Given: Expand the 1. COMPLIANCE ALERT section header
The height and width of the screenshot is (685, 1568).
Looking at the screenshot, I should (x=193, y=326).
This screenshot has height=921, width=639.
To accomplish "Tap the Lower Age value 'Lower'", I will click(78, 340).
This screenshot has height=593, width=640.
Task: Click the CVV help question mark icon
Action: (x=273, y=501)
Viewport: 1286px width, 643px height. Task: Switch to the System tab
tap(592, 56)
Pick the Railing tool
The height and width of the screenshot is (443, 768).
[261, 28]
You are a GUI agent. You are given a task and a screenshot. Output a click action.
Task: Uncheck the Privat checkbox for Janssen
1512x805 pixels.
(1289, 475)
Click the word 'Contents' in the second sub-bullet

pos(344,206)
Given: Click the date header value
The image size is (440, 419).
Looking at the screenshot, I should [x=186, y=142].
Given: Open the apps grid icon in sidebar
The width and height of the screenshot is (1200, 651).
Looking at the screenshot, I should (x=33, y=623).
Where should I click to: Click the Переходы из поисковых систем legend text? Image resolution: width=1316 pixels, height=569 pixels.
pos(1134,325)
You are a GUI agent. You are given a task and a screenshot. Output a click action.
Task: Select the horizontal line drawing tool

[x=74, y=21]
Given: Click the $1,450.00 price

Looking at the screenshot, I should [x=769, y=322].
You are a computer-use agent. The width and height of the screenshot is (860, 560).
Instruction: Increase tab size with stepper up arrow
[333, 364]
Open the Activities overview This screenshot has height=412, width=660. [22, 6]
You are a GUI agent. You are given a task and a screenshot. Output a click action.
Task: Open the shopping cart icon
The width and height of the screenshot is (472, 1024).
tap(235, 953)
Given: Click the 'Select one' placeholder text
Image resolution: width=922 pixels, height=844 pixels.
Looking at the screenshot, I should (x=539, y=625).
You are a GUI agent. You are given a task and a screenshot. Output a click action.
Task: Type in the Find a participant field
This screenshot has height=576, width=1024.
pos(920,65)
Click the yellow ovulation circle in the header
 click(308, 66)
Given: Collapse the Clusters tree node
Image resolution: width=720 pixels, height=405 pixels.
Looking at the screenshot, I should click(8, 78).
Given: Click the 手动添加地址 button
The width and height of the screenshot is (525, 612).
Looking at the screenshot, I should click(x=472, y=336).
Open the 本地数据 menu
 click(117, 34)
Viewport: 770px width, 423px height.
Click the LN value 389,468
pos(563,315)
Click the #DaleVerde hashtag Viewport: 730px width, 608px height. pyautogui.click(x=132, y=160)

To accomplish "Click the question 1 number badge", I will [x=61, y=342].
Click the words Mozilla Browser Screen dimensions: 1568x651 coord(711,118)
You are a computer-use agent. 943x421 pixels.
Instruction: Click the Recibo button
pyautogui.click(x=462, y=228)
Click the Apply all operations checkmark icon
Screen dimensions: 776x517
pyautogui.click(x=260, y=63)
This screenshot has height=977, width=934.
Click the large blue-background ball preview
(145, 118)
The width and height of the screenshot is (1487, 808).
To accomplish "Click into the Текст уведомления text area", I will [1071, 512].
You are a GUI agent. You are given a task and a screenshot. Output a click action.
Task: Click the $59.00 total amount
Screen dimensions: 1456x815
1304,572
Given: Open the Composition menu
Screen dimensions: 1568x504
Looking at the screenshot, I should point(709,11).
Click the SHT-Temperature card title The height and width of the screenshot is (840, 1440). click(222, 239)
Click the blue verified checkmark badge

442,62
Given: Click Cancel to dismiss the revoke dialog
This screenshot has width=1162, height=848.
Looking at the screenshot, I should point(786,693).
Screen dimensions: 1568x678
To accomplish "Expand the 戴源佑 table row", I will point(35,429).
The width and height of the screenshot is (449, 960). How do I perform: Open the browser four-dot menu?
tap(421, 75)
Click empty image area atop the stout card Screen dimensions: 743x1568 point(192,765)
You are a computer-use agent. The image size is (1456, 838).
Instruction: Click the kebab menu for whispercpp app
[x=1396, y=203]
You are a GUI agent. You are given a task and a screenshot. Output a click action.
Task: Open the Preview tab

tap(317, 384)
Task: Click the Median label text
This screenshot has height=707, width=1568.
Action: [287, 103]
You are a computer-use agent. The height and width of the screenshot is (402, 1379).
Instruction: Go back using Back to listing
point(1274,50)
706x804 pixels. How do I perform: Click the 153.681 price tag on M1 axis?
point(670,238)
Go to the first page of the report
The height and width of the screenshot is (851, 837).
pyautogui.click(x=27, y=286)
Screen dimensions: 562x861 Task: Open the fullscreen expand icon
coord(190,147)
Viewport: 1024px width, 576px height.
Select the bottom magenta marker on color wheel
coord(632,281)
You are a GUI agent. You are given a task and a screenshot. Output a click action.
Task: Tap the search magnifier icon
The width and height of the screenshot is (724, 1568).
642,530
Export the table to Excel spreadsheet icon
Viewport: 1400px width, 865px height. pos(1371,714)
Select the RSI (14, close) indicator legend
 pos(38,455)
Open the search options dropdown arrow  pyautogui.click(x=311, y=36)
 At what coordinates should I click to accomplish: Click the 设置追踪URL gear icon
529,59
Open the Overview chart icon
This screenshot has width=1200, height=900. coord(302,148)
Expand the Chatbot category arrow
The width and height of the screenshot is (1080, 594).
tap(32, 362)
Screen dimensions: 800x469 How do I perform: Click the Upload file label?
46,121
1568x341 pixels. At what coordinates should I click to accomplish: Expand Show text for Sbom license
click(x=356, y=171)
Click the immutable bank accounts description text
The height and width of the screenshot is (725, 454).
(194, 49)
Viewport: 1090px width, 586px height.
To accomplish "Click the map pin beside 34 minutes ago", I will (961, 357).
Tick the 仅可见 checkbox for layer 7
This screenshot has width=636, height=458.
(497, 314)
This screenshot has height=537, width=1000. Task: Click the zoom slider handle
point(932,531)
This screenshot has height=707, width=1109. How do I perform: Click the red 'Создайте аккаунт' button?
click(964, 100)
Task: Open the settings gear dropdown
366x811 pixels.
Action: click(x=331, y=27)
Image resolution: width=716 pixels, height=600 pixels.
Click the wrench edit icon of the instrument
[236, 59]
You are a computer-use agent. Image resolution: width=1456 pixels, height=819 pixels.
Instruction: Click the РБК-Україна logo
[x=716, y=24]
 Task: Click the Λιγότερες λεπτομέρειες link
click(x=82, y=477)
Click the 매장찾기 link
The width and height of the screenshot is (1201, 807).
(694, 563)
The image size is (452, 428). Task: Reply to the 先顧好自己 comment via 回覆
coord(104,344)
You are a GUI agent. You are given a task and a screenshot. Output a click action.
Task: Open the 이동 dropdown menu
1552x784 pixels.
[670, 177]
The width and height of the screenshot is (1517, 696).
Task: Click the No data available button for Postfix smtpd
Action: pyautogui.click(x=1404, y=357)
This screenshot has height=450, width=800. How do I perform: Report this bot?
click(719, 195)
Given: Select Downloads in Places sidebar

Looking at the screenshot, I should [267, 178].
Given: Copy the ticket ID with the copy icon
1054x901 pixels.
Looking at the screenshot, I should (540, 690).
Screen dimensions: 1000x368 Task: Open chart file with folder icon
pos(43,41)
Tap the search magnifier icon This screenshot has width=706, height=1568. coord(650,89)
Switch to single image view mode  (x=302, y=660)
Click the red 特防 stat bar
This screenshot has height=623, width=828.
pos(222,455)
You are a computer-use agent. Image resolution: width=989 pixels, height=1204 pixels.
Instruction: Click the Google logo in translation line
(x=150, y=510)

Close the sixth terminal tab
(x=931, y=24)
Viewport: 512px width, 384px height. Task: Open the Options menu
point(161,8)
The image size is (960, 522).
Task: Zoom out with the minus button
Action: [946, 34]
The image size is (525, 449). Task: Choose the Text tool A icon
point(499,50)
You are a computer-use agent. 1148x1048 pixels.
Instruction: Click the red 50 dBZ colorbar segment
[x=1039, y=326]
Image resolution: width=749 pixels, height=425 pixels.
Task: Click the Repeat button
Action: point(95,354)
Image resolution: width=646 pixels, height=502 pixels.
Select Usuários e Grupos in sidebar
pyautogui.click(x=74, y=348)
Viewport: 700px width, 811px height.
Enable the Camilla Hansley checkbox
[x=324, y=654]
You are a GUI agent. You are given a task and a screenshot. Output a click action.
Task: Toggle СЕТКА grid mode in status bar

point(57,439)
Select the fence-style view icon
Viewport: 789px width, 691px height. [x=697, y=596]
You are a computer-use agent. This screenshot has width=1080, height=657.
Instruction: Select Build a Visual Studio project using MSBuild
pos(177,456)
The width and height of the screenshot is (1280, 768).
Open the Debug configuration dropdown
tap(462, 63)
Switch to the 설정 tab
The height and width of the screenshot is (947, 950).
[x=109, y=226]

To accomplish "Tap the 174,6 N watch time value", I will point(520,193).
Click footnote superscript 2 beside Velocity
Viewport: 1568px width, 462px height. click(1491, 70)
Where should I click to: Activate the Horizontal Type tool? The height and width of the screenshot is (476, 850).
^^^^^^^^
• [WHAT YOU WILL DO]:
Extract the lines above from the one containing "You are a computer-use agent. This" to the last line, both included, exactly as written.

• [EXERCISE RESULT]:
You are a computer-use agent. This screenshot has width=1080, height=657.
Instruction: Select Build a Visual Studio project using MSBuild
pos(177,456)
The width and height of the screenshot is (1280, 768).
Open the Debug configuration dropdown
tap(462, 63)
Switch to the 설정 tab
The height and width of the screenshot is (947, 950).
[x=109, y=226]

To accomplish "Tap the 174,6 N watch time value", I will point(520,193).
Click footnote superscript 2 beside Velocity
Viewport: 1568px width, 462px height. click(1491, 70)
Where should I click to: Activate the Horizontal Type tool? The height and width of the screenshot is (476, 850).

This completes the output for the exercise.